_What you need to do_.
Locate, in the data below, the line that contains "食品・グルメストア (344, 1592)" and the line that contains "[Selected color, Vachetta"; reproduce exactly those two lines and every line between them, nothing more.

_Supplied material_.
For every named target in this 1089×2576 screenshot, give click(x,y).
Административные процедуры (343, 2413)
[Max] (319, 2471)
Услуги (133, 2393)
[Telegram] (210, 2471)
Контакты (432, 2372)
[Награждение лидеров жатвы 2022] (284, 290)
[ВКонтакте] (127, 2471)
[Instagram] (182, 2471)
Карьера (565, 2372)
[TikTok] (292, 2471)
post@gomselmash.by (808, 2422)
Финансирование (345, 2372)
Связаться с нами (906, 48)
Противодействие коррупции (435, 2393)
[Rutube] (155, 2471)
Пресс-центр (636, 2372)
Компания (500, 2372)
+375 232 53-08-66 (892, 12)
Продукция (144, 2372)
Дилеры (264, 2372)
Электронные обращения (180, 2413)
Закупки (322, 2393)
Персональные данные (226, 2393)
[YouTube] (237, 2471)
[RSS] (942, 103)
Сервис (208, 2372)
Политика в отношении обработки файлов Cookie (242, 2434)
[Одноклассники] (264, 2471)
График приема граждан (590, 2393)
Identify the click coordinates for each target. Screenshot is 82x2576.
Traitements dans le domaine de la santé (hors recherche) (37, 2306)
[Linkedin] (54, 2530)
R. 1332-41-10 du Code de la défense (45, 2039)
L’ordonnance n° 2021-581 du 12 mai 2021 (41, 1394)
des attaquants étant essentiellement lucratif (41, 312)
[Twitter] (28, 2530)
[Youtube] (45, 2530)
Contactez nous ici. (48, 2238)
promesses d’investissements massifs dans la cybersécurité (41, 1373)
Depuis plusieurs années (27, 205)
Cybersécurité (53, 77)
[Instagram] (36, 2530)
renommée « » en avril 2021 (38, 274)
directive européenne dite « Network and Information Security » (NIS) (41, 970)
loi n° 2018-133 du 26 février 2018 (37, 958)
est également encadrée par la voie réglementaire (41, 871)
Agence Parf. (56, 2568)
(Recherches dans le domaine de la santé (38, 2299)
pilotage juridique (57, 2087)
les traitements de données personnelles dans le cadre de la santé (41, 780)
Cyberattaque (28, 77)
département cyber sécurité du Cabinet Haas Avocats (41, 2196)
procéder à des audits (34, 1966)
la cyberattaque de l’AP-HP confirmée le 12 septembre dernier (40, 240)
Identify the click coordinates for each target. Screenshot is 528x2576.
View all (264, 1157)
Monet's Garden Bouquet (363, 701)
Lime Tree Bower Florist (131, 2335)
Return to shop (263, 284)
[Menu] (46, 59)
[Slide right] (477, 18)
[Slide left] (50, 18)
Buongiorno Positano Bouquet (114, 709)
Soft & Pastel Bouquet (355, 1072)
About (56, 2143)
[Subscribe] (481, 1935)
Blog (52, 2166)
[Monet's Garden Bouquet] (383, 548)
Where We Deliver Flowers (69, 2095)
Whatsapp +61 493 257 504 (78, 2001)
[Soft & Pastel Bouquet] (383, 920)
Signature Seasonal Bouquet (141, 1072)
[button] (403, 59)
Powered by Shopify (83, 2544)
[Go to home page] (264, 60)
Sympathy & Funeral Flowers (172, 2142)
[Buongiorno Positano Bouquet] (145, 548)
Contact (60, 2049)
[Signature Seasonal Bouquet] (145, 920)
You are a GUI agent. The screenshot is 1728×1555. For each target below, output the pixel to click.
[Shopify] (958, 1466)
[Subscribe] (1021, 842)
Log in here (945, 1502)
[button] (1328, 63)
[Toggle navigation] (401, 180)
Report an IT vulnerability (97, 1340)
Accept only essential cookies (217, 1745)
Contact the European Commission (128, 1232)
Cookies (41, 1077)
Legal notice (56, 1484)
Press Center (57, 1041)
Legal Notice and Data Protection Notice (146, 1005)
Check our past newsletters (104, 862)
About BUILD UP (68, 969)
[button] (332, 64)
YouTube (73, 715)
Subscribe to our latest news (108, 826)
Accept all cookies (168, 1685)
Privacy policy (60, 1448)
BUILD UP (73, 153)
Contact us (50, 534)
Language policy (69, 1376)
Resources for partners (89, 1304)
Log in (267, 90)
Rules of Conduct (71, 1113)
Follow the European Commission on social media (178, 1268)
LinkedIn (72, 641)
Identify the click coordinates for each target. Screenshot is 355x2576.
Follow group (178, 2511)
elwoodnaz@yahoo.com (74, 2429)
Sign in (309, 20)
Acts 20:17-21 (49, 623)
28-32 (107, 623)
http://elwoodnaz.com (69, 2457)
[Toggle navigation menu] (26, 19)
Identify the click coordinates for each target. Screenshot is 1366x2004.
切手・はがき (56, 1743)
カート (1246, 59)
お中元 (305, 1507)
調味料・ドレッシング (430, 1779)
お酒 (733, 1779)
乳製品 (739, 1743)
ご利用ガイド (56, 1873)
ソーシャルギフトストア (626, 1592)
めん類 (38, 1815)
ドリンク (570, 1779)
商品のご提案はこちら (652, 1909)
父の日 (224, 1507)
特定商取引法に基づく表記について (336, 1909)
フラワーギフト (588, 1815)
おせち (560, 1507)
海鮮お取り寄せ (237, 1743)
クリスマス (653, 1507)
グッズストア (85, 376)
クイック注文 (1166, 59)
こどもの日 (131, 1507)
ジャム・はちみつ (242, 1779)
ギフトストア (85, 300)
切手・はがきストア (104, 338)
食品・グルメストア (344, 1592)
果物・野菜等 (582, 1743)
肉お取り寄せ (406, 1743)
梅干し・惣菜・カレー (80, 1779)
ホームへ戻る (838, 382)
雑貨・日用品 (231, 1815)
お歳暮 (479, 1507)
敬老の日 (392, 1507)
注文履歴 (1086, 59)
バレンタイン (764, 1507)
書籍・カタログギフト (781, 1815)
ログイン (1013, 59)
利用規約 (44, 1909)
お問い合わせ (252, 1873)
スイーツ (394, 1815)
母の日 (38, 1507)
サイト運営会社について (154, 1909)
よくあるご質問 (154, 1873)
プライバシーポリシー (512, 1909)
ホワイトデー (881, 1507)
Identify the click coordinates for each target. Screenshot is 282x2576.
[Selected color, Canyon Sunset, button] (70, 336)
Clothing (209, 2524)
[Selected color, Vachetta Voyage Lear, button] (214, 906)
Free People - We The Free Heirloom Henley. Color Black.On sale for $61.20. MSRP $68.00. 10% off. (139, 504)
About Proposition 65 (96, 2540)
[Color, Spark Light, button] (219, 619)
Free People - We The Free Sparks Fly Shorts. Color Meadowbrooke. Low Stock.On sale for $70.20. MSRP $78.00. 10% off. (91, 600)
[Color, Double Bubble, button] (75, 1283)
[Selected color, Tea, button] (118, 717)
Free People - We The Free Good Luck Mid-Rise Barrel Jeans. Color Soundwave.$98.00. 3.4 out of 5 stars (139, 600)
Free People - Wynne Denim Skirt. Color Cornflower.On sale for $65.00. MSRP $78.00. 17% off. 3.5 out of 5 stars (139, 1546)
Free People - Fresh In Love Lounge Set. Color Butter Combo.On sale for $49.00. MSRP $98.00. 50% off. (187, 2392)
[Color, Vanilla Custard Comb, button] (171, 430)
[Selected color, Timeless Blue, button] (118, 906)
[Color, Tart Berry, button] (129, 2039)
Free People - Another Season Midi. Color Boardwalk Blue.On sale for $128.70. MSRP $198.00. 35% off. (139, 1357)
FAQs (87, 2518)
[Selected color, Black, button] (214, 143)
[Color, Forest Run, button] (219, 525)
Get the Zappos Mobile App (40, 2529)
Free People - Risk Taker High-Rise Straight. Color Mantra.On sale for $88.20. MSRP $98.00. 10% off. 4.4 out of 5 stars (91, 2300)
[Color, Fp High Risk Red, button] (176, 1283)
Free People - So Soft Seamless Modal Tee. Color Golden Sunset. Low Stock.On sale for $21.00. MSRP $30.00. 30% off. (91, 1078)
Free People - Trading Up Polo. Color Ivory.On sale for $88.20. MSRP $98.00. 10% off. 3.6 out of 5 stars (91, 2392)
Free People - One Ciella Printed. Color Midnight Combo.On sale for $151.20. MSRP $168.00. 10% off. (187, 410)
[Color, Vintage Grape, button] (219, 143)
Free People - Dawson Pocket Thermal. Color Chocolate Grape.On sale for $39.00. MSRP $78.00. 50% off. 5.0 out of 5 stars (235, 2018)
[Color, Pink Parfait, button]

_Solution for this exercise_.
食品・グルメストア (344, 1592)
果物・野菜等 (582, 1743)
肉お取り寄せ (406, 1743)
梅干し・惣菜・カレー (80, 1779)
ホームへ戻る (838, 382)
雑貨・日用品 (231, 1815)
お歳暮 (479, 1507)
敬老の日 (392, 1507)
注文履歴 (1086, 59)
バレンタイン (764, 1507)
書籍・カタログギフト (781, 1815)
ログイン (1013, 59)
利用規約 (44, 1909)
お問い合わせ (252, 1873)
スイーツ (394, 1815)
母の日 (38, 1507)
サイト運営会社について (154, 1909)
よくあるご質問 (154, 1873)
プライバシーポリシー (512, 1909)
ホワイトデー (881, 1507)
Identify the click coordinates for each target. Screenshot is 282x2576.
[Selected color, Canyon Sunset, button] (70, 336)
Clothing (209, 2524)
[Selected color, Vachetta Voyage Lear, button] (214, 906)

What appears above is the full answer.